What do amateur astronomers look at in their telescopes? Planets, double stars, asteroids, comets and deep sky objects. Deep sky is shorthand for galaxies, stellar birth clouds called nebulae and star clusters. You’re probably familiar with a few like the Orion Nebula, the Pleiades star cluster (a.k.a. the Seven Sisters) and Andromeda Galaxy.
Tonight, we’re going to look at a juicy one, an object known simply as M4, the fourth deep sky object in a catalog of 110 objects compiled by 18th century astronomer Charles Messier. Messier was obsessed with hunting for comets but kept running into other glowy stuff — galaxies, nebulae, etc. — that he mistook for his favorite fuzzies. To avoid confusion, he cataloged the comet imposters. Ironically, despite his passion for comet hunting and the discovery of 13 comets, his catalog has become the source of his fame today. All beginning and amateur astronomers cut their teeth hunting up Messier objects, many of which comprise the brightest and best the deep sky has to offer.
Summer brings tons of stuff to look at through the telescope because the brightest swath of the Milky Way rises in the east this time of year and remains well-placed for deep sky mining all season and into the next. One of the brightest and easiest Messier objects is the globular cluster M4 in the constellation Scorpius the Scorpion.
Globulars, pronounced GLOB-you-ler, are the stellar equivalent of a busy beehive. Containing anywhere from tens of thousands to 10 million stars, they’re densely packed into the shape of a sphere. Most globulars don’t rotate like the Earth does, and the stars move randomly, affected by the gravitational pull of its neighbors. But they all hang together as big popcorn balls in the outer halo of the Milky Way galaxy, taking eons to revolve above its core. We know of 152 of them in our galaxy and have spotted thousands more in others.
The closest at 7,200 light years and also one of the brightest is M4. So easy to find, you simply have to identify the bright, red-orange star Antares in Scorpius. In mid-June, Antares is up 2 fists high in the south-southeastern sky around 10:30 p.m. Three fists up if you live in the southern U.S. While the cluster is visible as a faint spot with the naked eye under the darkest skies, even pair of 35mm binoculars will pop it into view just 1.3° west (right) of Antares.
Find Antares and then focus the star sharply in binoculars. Now look a short distance just to its right and a little below. Assuming you’re observing from reasonably dark skies (not downtown!) you should see a fuzzy patch of haze like a star that doesn’t come to focus. That’s it! Binoculars aren’t powerful enough to resolve the cluster into individual stars. Instead they blend together into a uniform glow.

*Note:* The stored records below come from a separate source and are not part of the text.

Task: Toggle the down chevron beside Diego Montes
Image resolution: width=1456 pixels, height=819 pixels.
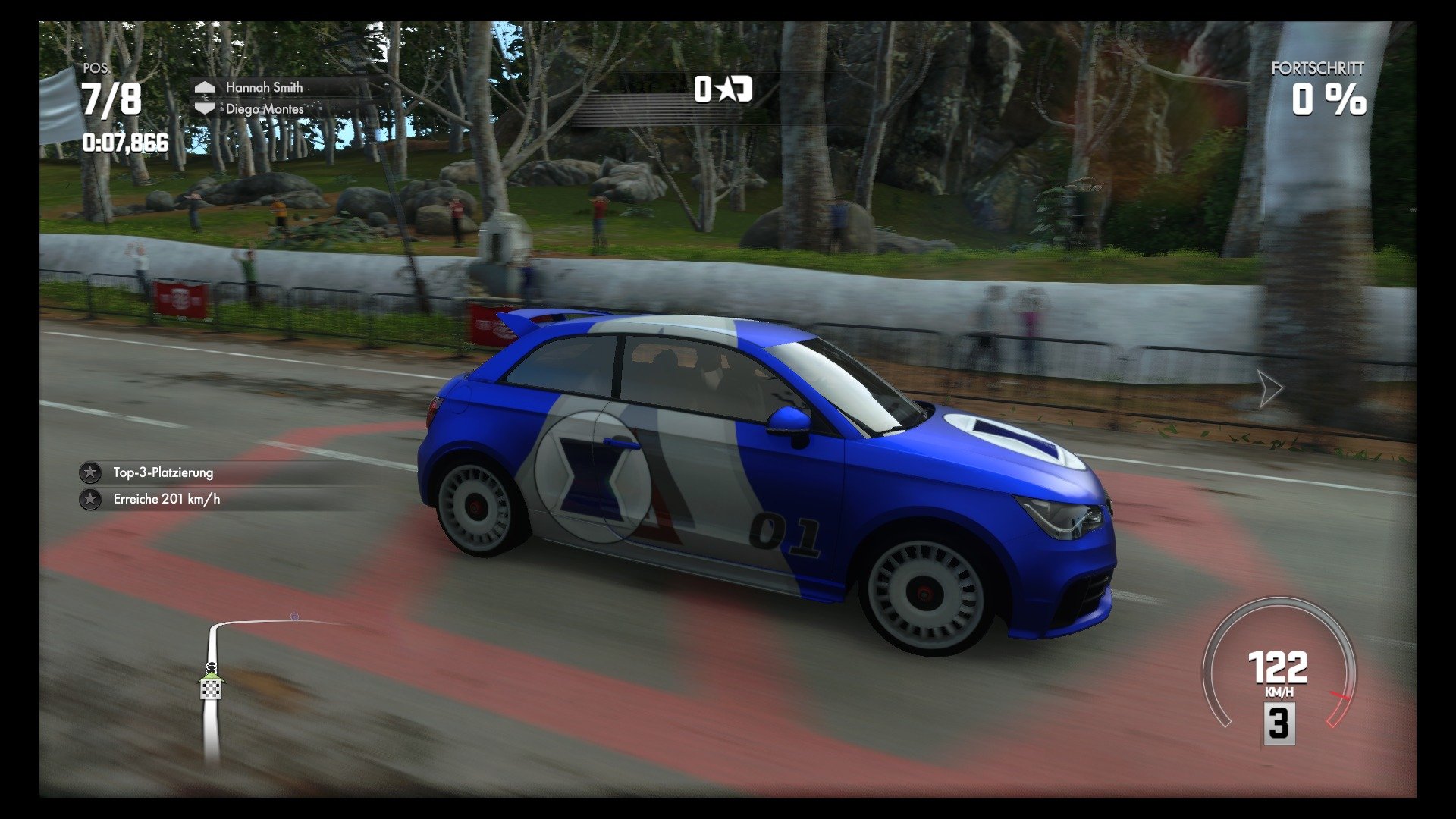Action: 203,108
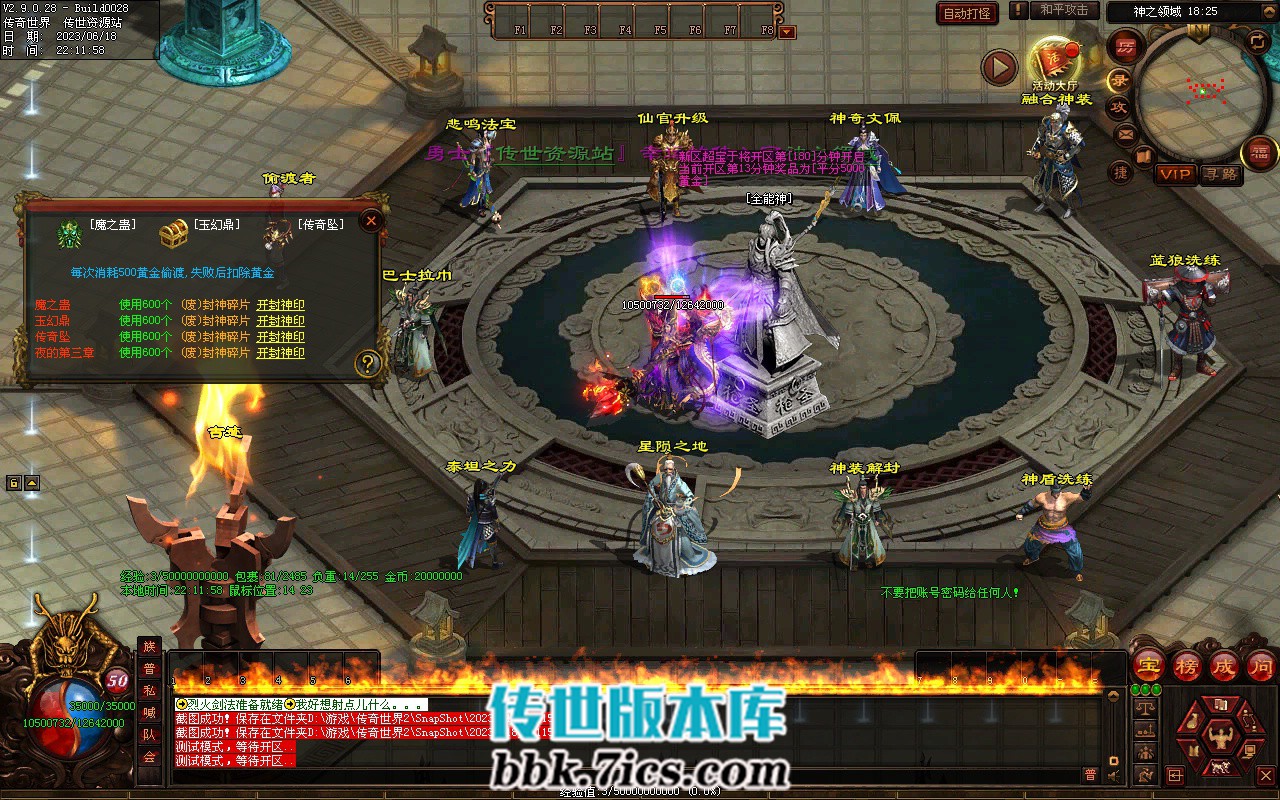Click 开封神印 link for 魔之蛊
Screen dimensions: 1280x800
pos(281,305)
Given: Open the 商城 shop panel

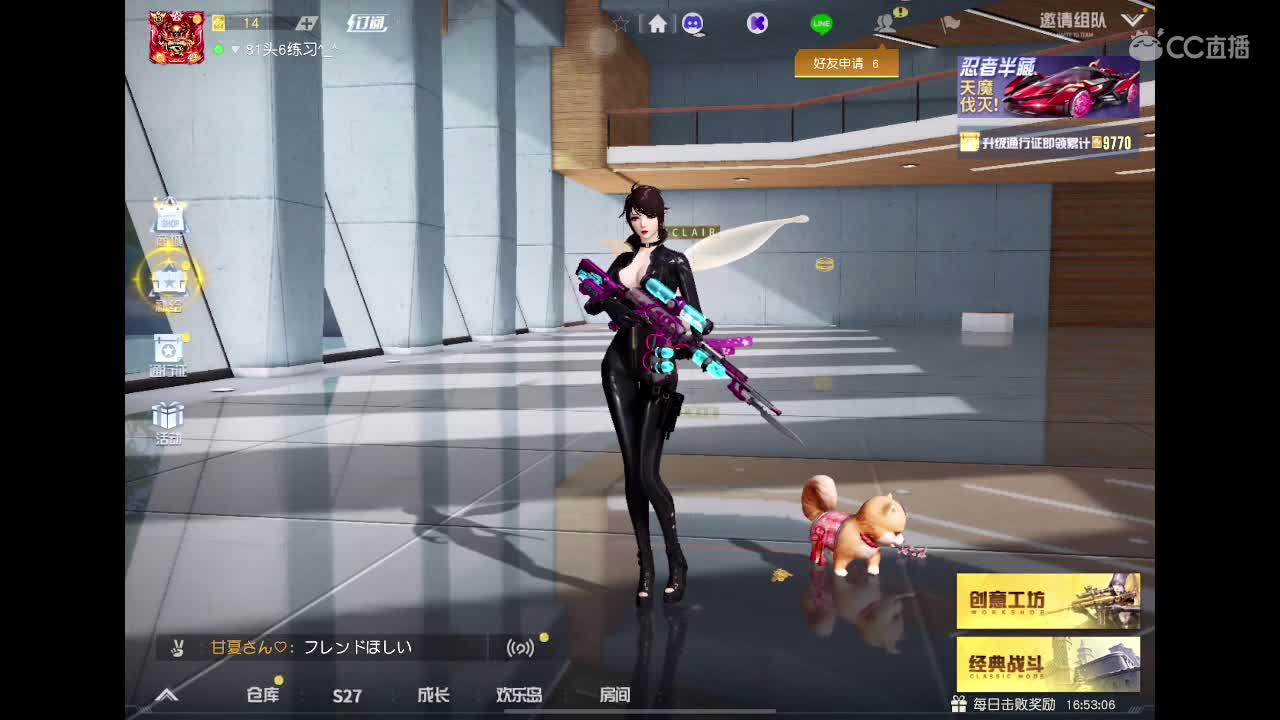Looking at the screenshot, I should click(167, 220).
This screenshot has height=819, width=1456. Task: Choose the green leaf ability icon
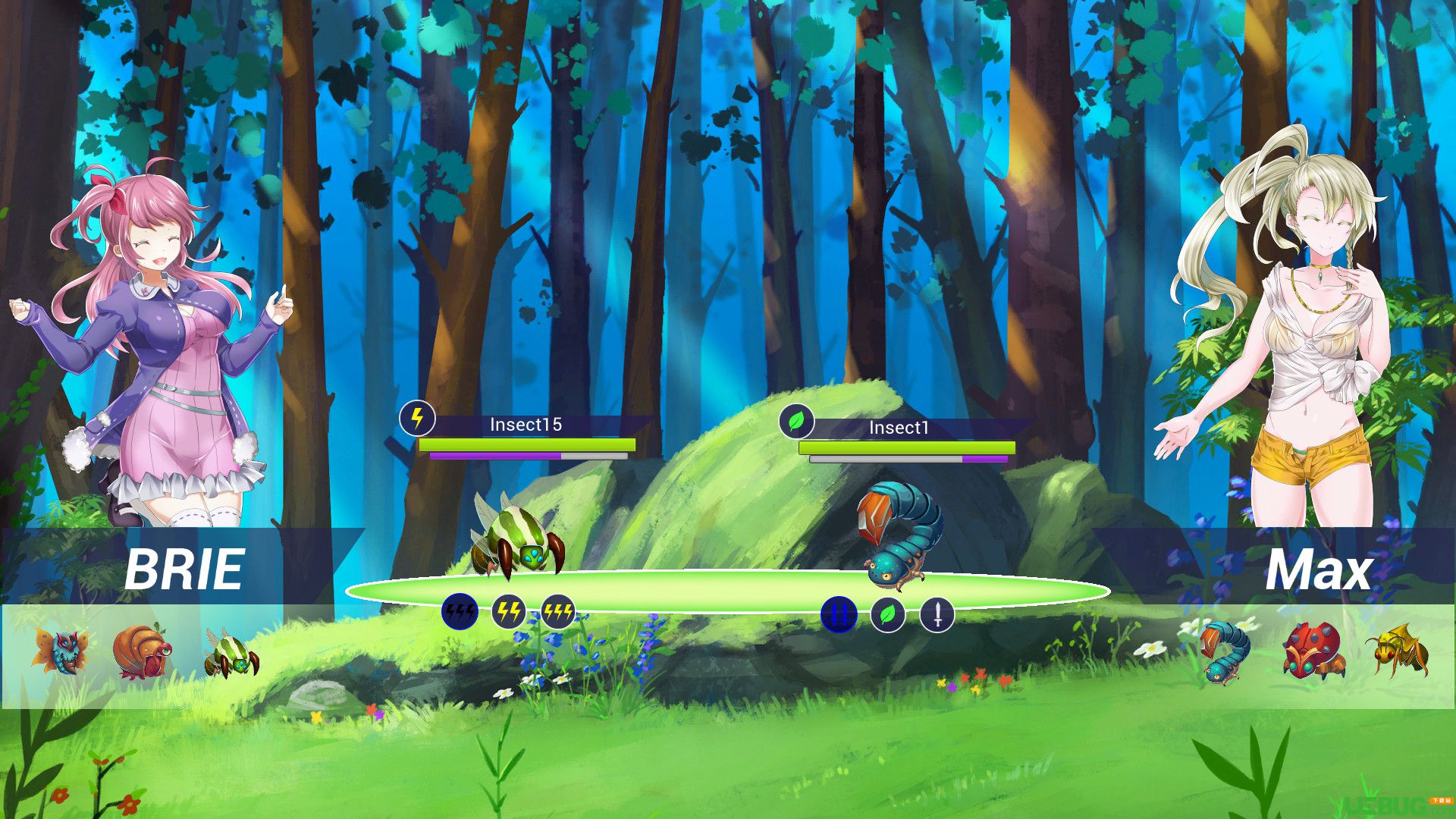click(888, 614)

But the reality is the cluster spans some 50 light years and contains more than 20,000 stars. We see it as it was over 7,000 years ago about the time the wheel was invented and humans began experimenting with writing. Yes, it’s still there in 2017! Stars in globular clusters live lives measuring in many billions of years, so a few thousand hardly makes a difference.
Close and bright, M4 was the first globular cluster in which individual stars were resolved. Even a 6-inch telescope will show them heaped like tiny sugar crystals in the bowl of a spoon on moonless nights. I encourage telescope owners to shoot over to M4 after looking at Saturn. It’s a must-see deep sky object. When you bring up the magnification to 150x or higher, a row of brighter stars runs north-south across the center of the cluster. It looks like a zipper to my eyes.
Giant telescopes uncover additional treasures within this starry disco ball including the 12-13 billion-year-old white dwarfs (burned out stars), the oldest so far discovered in the galaxy and a city-sized neutron star spinning at the rate of 300 times a second and beaming powerful pulses of radiation into space.
It’s all there for you to see and ponder on breezy summer nights.